Stored items
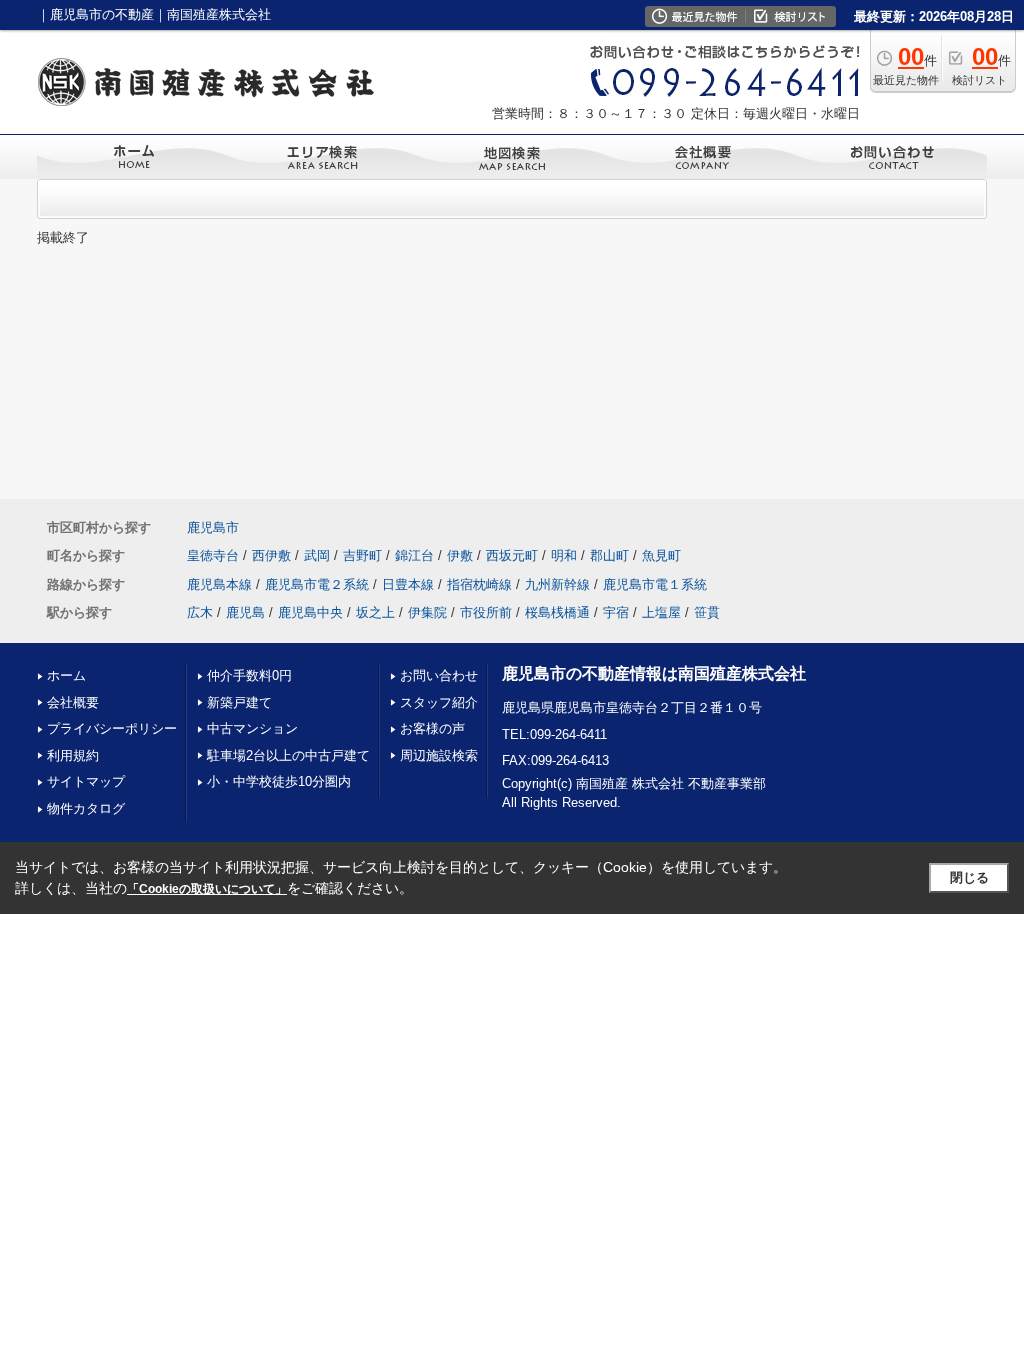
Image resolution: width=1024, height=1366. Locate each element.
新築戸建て (239, 702)
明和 (564, 555)
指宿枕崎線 (479, 584)
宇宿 (616, 612)
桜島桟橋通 (557, 612)
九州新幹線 (557, 584)
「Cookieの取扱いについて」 (207, 889)
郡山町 (609, 555)
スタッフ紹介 (439, 702)
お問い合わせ (439, 675)
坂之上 (375, 612)
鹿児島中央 (310, 612)
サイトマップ (86, 781)
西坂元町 (512, 555)
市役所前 (486, 612)
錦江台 (414, 555)
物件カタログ (86, 808)
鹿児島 (245, 612)
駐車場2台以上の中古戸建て (288, 755)
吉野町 (362, 555)
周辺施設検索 (439, 755)
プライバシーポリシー (112, 728)
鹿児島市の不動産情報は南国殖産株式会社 (654, 673)
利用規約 (73, 755)
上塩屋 (661, 612)
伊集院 (427, 612)
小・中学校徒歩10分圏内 (279, 781)
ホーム (66, 675)
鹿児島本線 (219, 584)
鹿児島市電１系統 (655, 584)
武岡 (317, 555)
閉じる (969, 877)
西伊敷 (271, 555)
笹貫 (707, 612)
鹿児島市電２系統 (317, 584)
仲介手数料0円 (249, 675)
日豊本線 (408, 584)
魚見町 (661, 555)
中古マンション (252, 728)
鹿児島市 (213, 527)
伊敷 (460, 555)
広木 (200, 612)
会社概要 (73, 702)
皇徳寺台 (213, 555)
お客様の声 (432, 728)
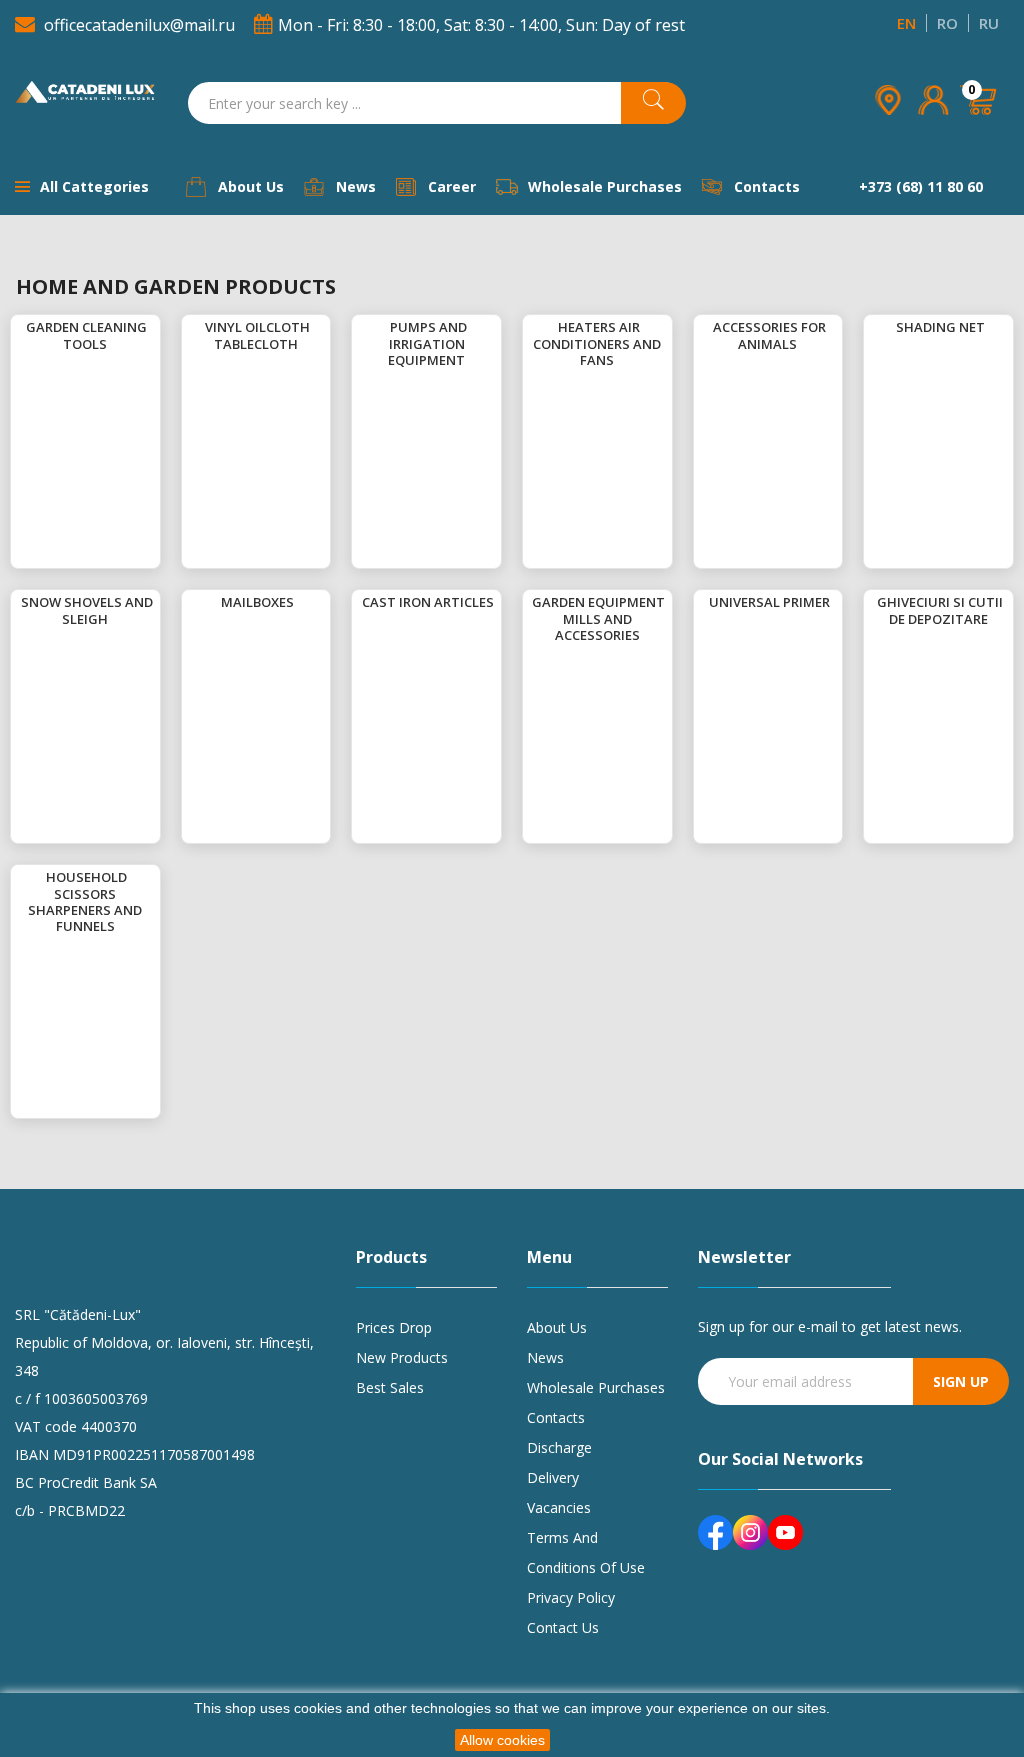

THE PROBLEM — Transcribe exactly the lines that run from the first line of the records above through the line with "鹿児島中央 (310, 612)", and include both of those lines; pictures stay out.

PROBLEM SOLUTION —
Image resolution: width=1024, height=1366. Locate each element.
新築戸建て (239, 702)
明和 (564, 555)
指宿枕崎線 (479, 584)
宇宿 (616, 612)
桜島桟橋通 (557, 612)
九州新幹線 (557, 584)
「Cookieの取扱いについて」 (207, 889)
郡山町 (609, 555)
スタッフ紹介 (439, 702)
お問い合わせ (439, 675)
坂之上 (375, 612)
鹿児島中央 (310, 612)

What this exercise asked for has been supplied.